> _PROBLÈME À RÉSOUDRE_:
Veuillez reprendre le texte sur le commun et les origines du droit romain juste après sa dernière phrase.

─── TEXTE À LIRE ───

Le commun entendu comme ressource librement appropriable, c’est-à-dire comme ressource commune, est une idée considérée comme inimaginable et néfaste parce qu’elle stimulerait les comportements opportunistes d’accumulation qui auraient tôt fait d’en déterminer la consomption définitive. Quand on raisonne de cette sorte, on considère comme réaliste l’image d’une personne qui, invitée à un buffet où une grande quantité d’aliments serait librement accessible, se jetterait sur celui-ci en cherchant à ingurgiter la plus grande quantité possible de calories au dépens de tous les autres, c’est-à-dire à consommer le maximum de nourriture en un minimum de temps, selon un simple critère d’efficacité. Dans un tel modèle anthropologique, le sens de la limite, créé par le respect éprouvé à la fois à l’égard de l’autre et à l’égard de la nature, est ainsi exclu a priori : il est irréaliste dans la mesure où il est fondé sur une vision scientifique purement quantitative.

J’aimerais à proposer un certain nombre de courtes indications pour expliquer ce type de modèle et m’y opposer à mon tour.


1) Quand on affronte le thème du point de vue académique, le commun est défini comme res nullius – littéralement comme chose de personne. Pour comprendre ce que cela signifie, il faut revenir un instant au passé, et souligner un premier point :

[ voir les travaux de UgoMattei ]
En Occident, depuis les origines, la dimension juridique est devenue fondamentale à partir du moment où elle s’est articulée autour de la figure de l’individu-propriétaire, dominus d’un territoire donné. On trouve en effet, à la racine du droit romain, les exigences contingentes d’une société clanique patriarcale dans laquelle les pater familias, chacun avec son groupe, contrôlent des espaces territoriaux définis sur lesquels exercer leur souveraineté. Les clans (gentes) sont formellement égaux entre eux, comme s’il s’agissait de micro-États dans un ordre international d’États souverains. Le droit et les institutions romaines naissent donc autour de 500 av. JC, à partir des cessions progressives de souveraineté accordés par des clans égaux les uns aux autres, établis sur des territoires limitrophes, et représentés par des pater familias, des propriétaires fonciers qui, avec le temps, vont finir par se réunir politiquement au sein di Sénat.

─── DONNÉES FOURNIES ───

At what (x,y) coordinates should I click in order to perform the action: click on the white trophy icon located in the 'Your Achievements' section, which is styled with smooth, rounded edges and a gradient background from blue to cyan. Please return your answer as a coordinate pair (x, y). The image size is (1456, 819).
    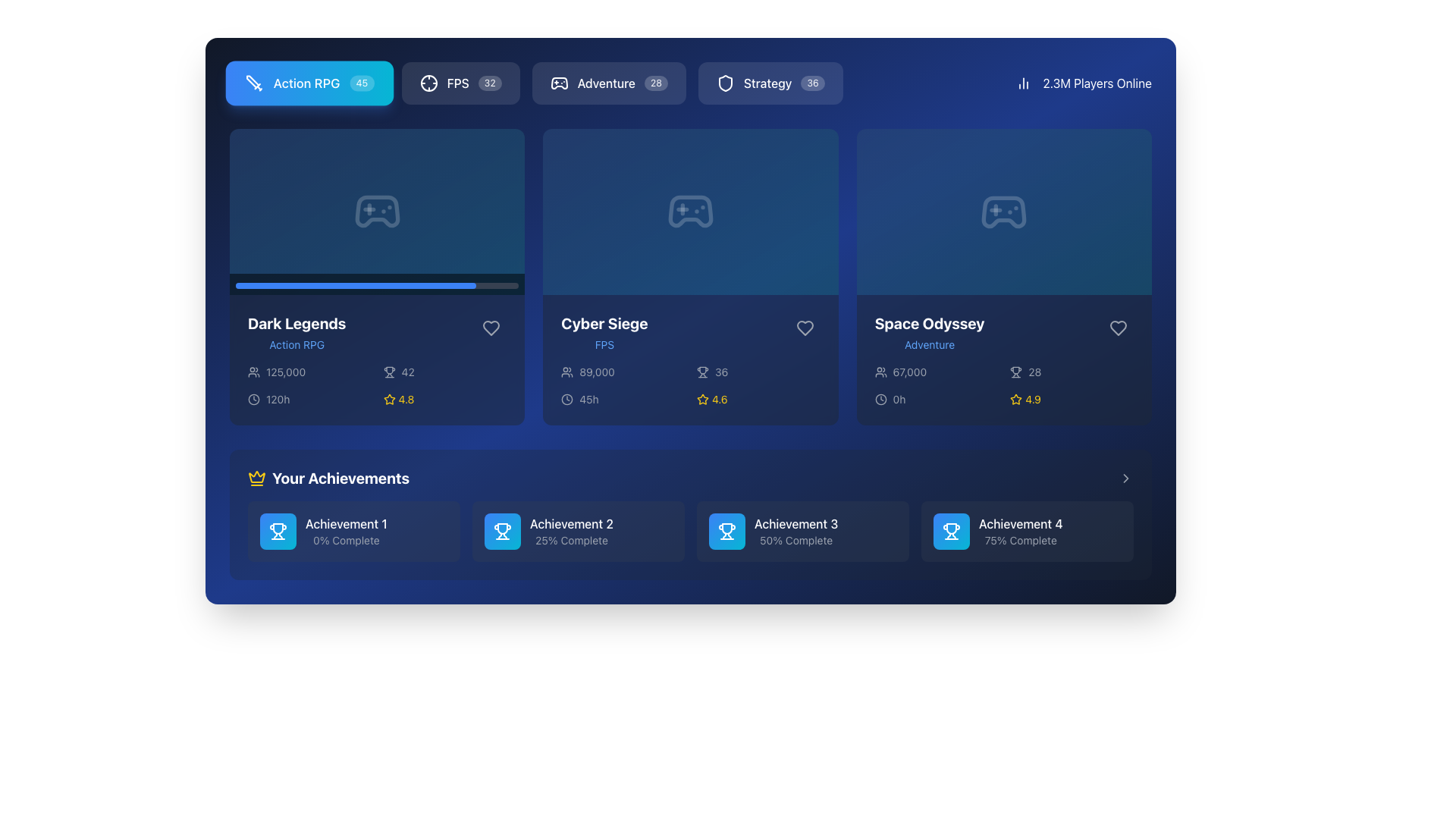
    Looking at the image, I should click on (726, 531).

───

> _RÉSULTAT FINAL_:
Les conflits privés entre pater familias à propos du dominium (c’est-à-dire la propriété privée) et de ses limites rendent nécessaires des institutions susceptibles de les résoudre. Ce sont de telles institutions juridiques qui se sont donc développées, et qui sont progressivement devenues autonomes par rapport aux institutions politiques, en particulier pendant ce que l’on appelle l’époque classique, entre le premier siècle avant J.-C. et le premier siècle après J.-C. Elles ont essentiellement consisté à mettre en place des mécanismes de nomination, pour qu’un praetor, un préteur, puisse nommer un patricien (un pair parmi les patres, les pères impliqués dans le conflit) comme iudex afin de lui confier la solution de la controverse. Le iudex était choisi parmi les semblables des querelleurs, et il n’était par conséquent doté de rien qui puisse de près ou de loin ressembler à une « culture juridique ». Aujourd’hui, on dirait qu’il s’agissait d’un laïc.

Au fur et à mesure que la société est devenue plus complexe, il est devenu de plus en plus nécessaire d’avoir recours à des « professionnels » privés, doués d’une véritable connaissance du droit – les juristes. Ces derniers, dans leurs cercles et dans leurs écoles, avaient développé - et conservé en bon ordre - tout une panoplie technique faite de formulae capables de réduire la complexité de n’importe quel conflit singulier à une alternative élémentaire, susceptible d’être résolue en termes de raison ou de tort. Qui a raison et qui a tort dans le très difficile conflit entre Aulus Agerius (celui qui recourt en justice) et Numerius Negidius (celui nie qu’il doit de l’argent) ? Le conflit entre sujets propriétaires devait par conséquent être transformé en une alternative simple, y compris pour les non-juristes, non seulement afin de le soumettre au iudex du cas d’espèce mais pour le rendre également reproductible dans d’éventuels cas semblables.
Le droit occidental naît ainsi comme un jeu à somme zéro, qui écarte les données factuelles considérées comme non-reproductibles et donc de peu d’importance, et pour lequel la raison d’un propriétaire ne s’étend que jusqu’à celle du propriétaire qui en est l’antagoniste, et qui nie précisément son pouvoir. Celui qui va au-delà des limites de sa propre raison et qui passe outre les frontières de son propre droit se met du côté du tort, qui est précisément l’opposé du droit (le droit chemin s’oppose ici au chemin tordu, la raison au tort juridique).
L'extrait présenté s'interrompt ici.